32 episodes

Audio guide to thirty-two works from the Turner to Monet: triumph of Landscape exhibition shown at the National Gallery of Australia, Canberra 14 July – 16 October 2006.

National Gallery of Australia | Audio Tour | Turner to Monet: the triumph of landscape National Gallery of Australia

    • Visual Arts

Audio guide to thirty-two works from the Turner to Monet: triumph of Landscape exhibition shown at the National Gallery of Australia, Canberra 14 July – 16 October 2006.

    Camille COROT, Bridge on the Saône River at Mâcon [also known as Village on the riverbank [Le Village au bord de la rivière]] 1834

    Camille COROT, Bridge on the Saône River at Mâcon [also known as Village on the riverbank [Le Village au bord de la rivière]] 1834

    Corot was modest and chaste.
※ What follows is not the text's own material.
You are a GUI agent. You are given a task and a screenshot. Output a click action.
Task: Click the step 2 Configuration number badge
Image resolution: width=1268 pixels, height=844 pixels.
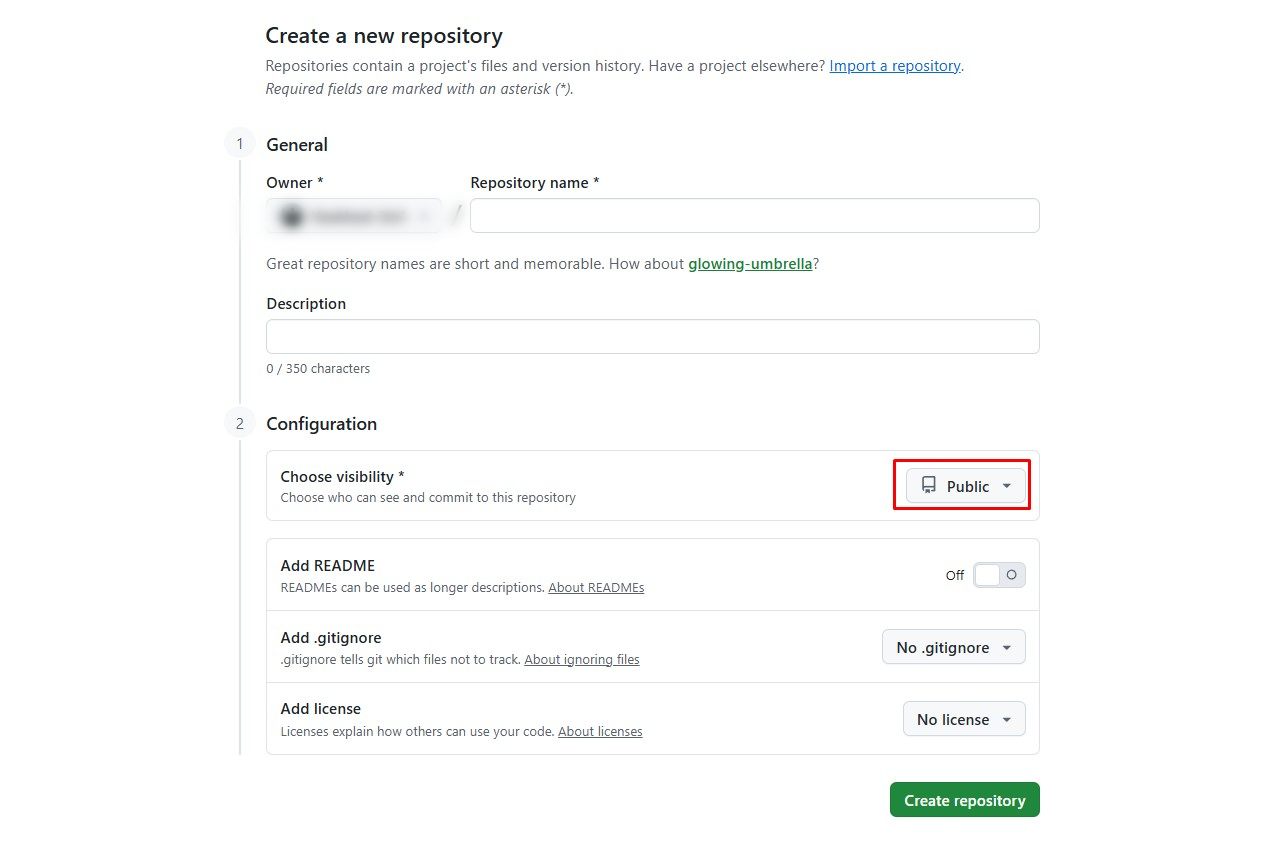pos(239,423)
He never married, in company was nearly always overlooked, the Salon ‘treated him rudely,’ and the only painting by him to enter the Luxembourg Museum was ‘bought almost accidentally by the state in 1851’.1Yet the great Charles Baudelaire was one of many who admired the qualities of simplicity and sureness in Corot’s art and personality – traits that were at the opposite extreme to Baudelaire’s flamboyance. Corot, he wrote, exerted complete control over his compositions, guaranteeing that every element would be well seen, well observed, well understood and well imagined.2

    In Bridge on the Saône River at Mâcon the paint has been laid on directly and unaffectedly. This gives the small work a deceptive look of Impressionism. With their festive and casual appearance, Impressionist paintings were to make a holiday of looking. But Corot’s washerwomen on the river bank are not Monet’s or Manet’s holidaymakers lolling about and enjoying the sun. Likewise, Corot in front of nature seems a disciplinarian rather than a sensualist. The date 1834 is not at all early for an outdoor sketch – which this possibly is – yet it does seem early for such a masterly exercise in facing down nature for the sake of form.
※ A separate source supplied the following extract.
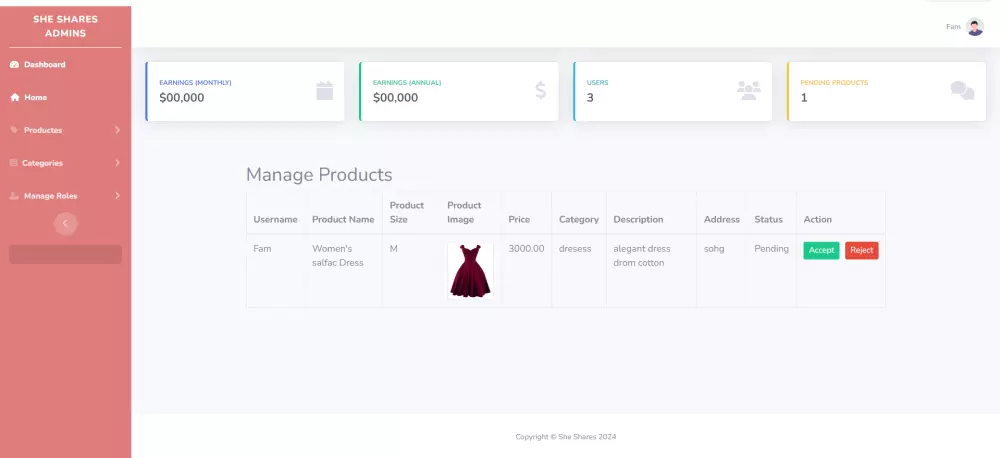This screenshot has height=458, width=1000.
Task: Open the Fam user profile avatar
Action: pyautogui.click(x=975, y=27)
    Nature has here been translated by rule and measure, scale and calculation. One takes pleasure in the composition of four symmetrical rectangles and repeated arcs, the enveloping, sand-coloured light and well-managed paint textures. Selective accents of shape, tone and texture stand out by virtue of their difference. Paint strokes that seem spontaneous are, in fact, controlled. The ground from mid-way has been fastened down in solid, creamy earth colours. Above and to the sides, the semi-transparent blues and greens of sky, foliage and water vaporise against the underlying earth colours. Rough against smooth, a small area of mottled dabs describes shallow water near the bank and, on the other side of the picture, striations of green paint across the grain of the support ruffle the foliage as if simulating a breeze.

    Visual sensation had a place when it suited Corot’s purpose. In memorable early paintings he downplayed the figurative subject through using lively visual effects. The light in a canvas featuring a woman prone on the grass goes past her to a glowing clay bank in the middle distance.3 The gleaming but otherwise meaningless lump of wet clay takes centre stage, successfully eclipsing the woman. In another work a man on horseback rides away from us; the eye is captured less by the figure, painted grey against grey, than by the sunlight jolting on the uneven bridle path this side of the figure.4 A remarkable landscape sketch is captured by a shapeless black shadow that leaps across the sunburnt fields.5 The irresolution between sketchiness and precise form in Bridge on the Saône River at Mâcon has the same liberating effect, what Corot’s detractors called lack of finish and Baudelaire his ‘awkwardness’. Where lesser artists finished off a work of art, the end for Corot was to open it.

    Mary Eagle

    1 Charles Rosen and Henri Zerner, Romanticism and Realism: the mythology of nineteenth century art, London: Faber, 1984, p. 230.

    2 Charles Baudelaire, ‘The Salon of 1845’, trans. Jonathan Mayne, Art in Paris 1845–1862: salons and other exhibitions reviewed by Charles Baudelaire, London: Phaidon, 1965, p. 24.

    3 The Forest of Fontainebleau, 1834, National Gallery of Art, Washington – The Chester Dale Collection.

    4 A View Near Volterra 1838, National Gallery of Art, Washington – The Chester Dale Collection.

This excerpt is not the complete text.